Only the lines that include "Given" should be copied from the data below.

Task inputs:

####################

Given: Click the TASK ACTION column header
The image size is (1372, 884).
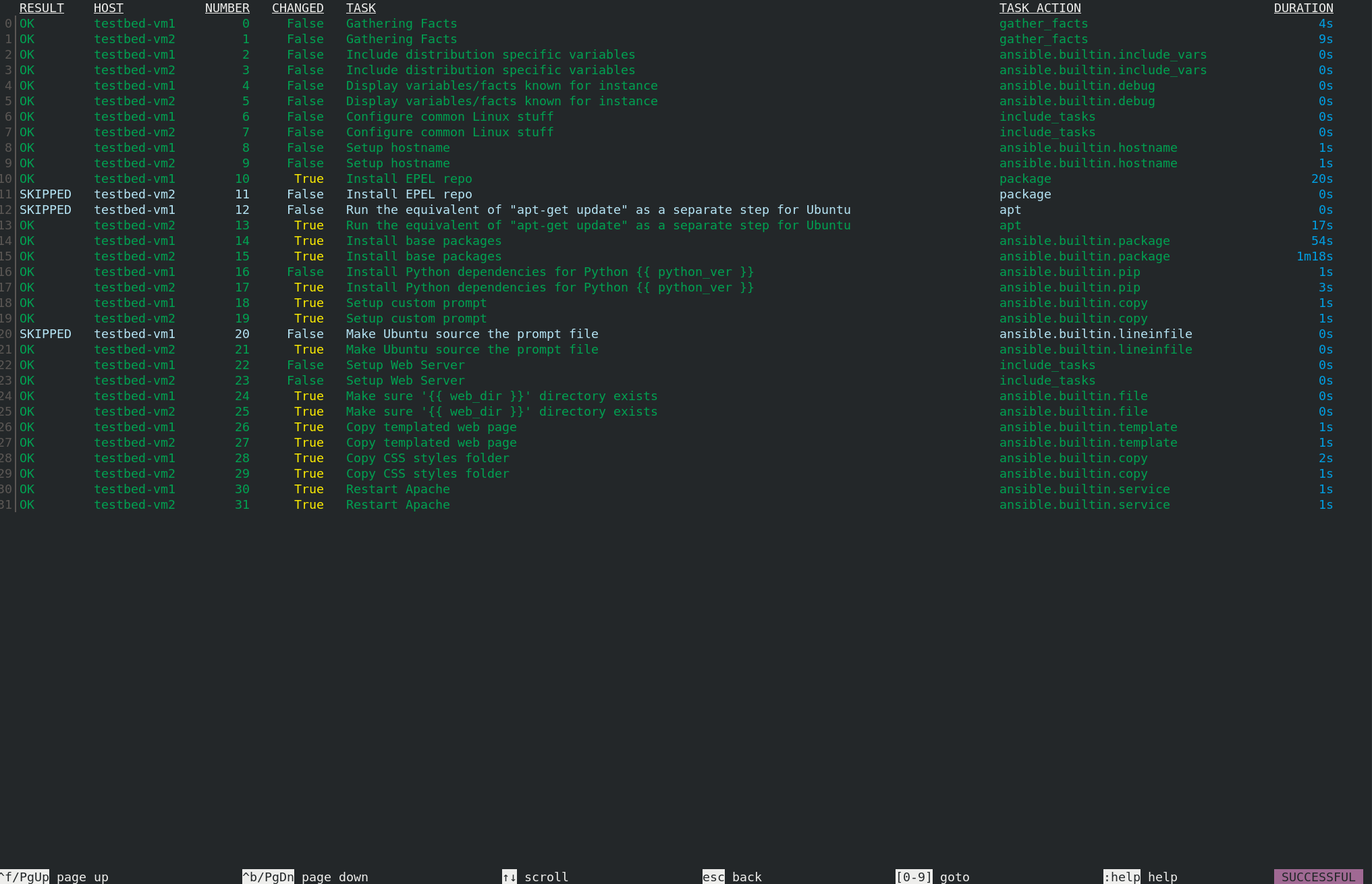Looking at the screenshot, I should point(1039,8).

####################

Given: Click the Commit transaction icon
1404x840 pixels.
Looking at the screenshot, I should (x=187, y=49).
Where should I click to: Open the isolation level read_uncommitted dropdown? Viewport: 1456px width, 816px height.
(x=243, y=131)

####################

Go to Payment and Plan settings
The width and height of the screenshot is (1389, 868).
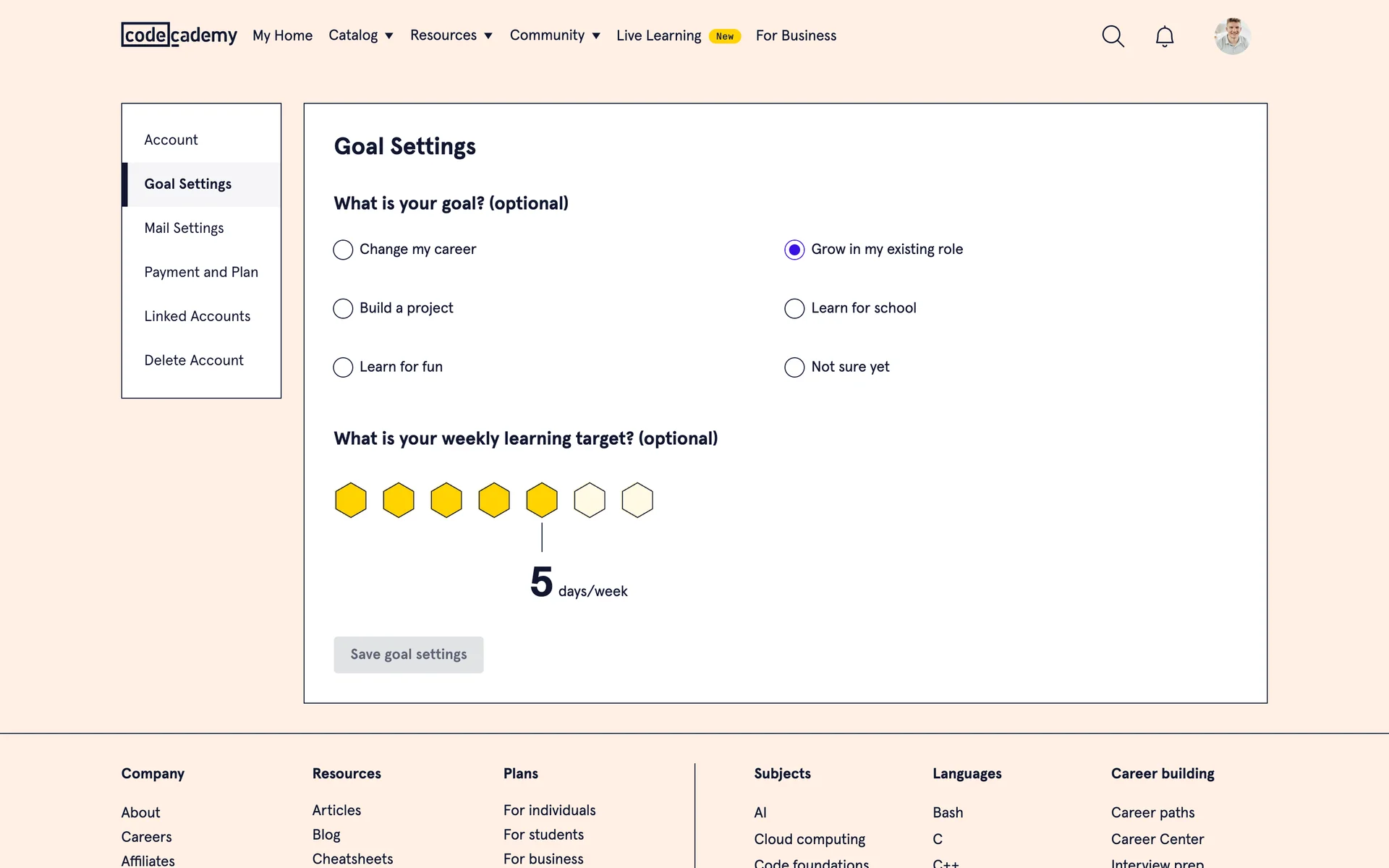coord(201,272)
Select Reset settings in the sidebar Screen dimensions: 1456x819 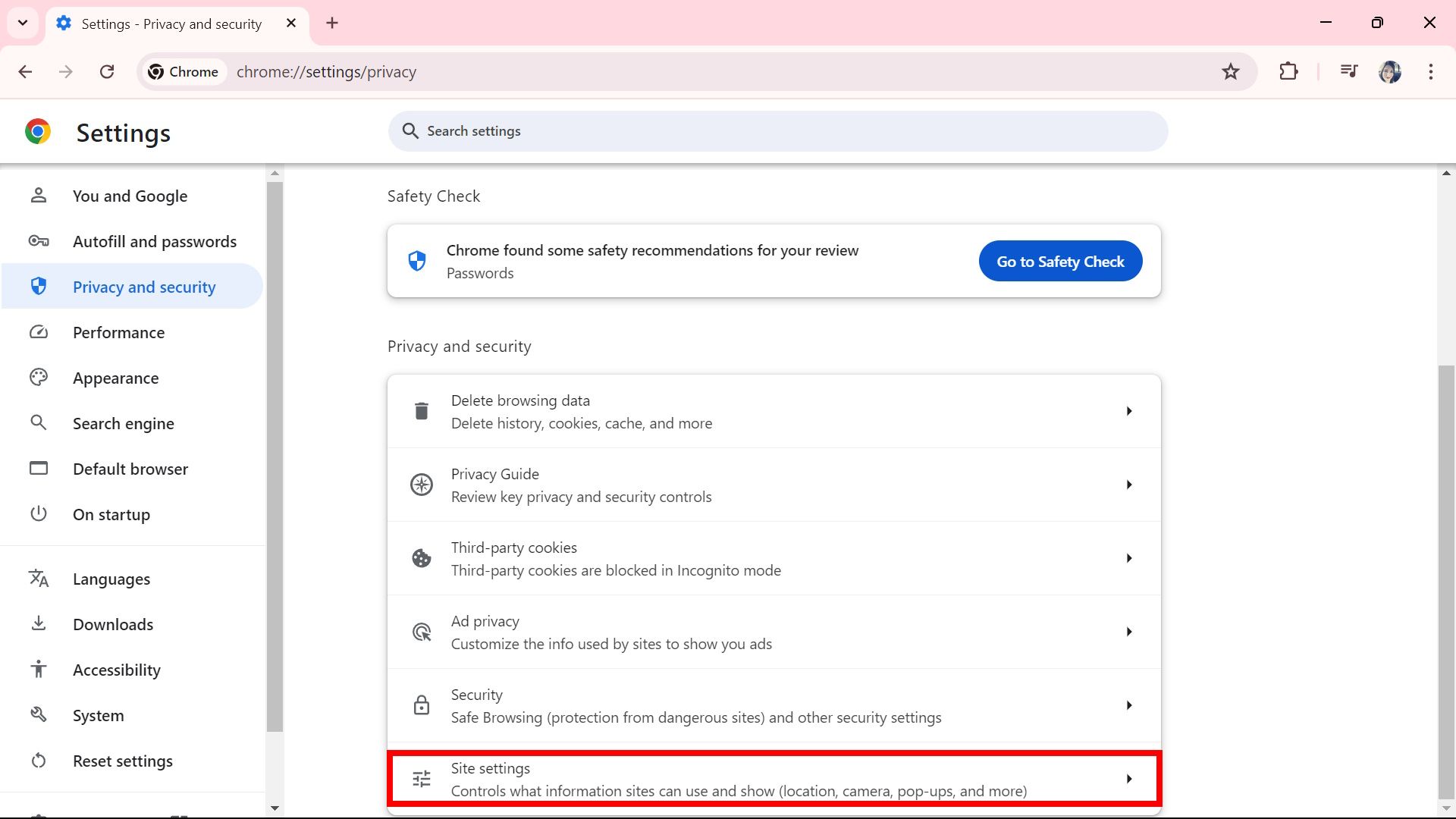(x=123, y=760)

####################

Answer to this exercise:
Given: Click the TASK ACTION column header
Given: Click the Commit transaction icon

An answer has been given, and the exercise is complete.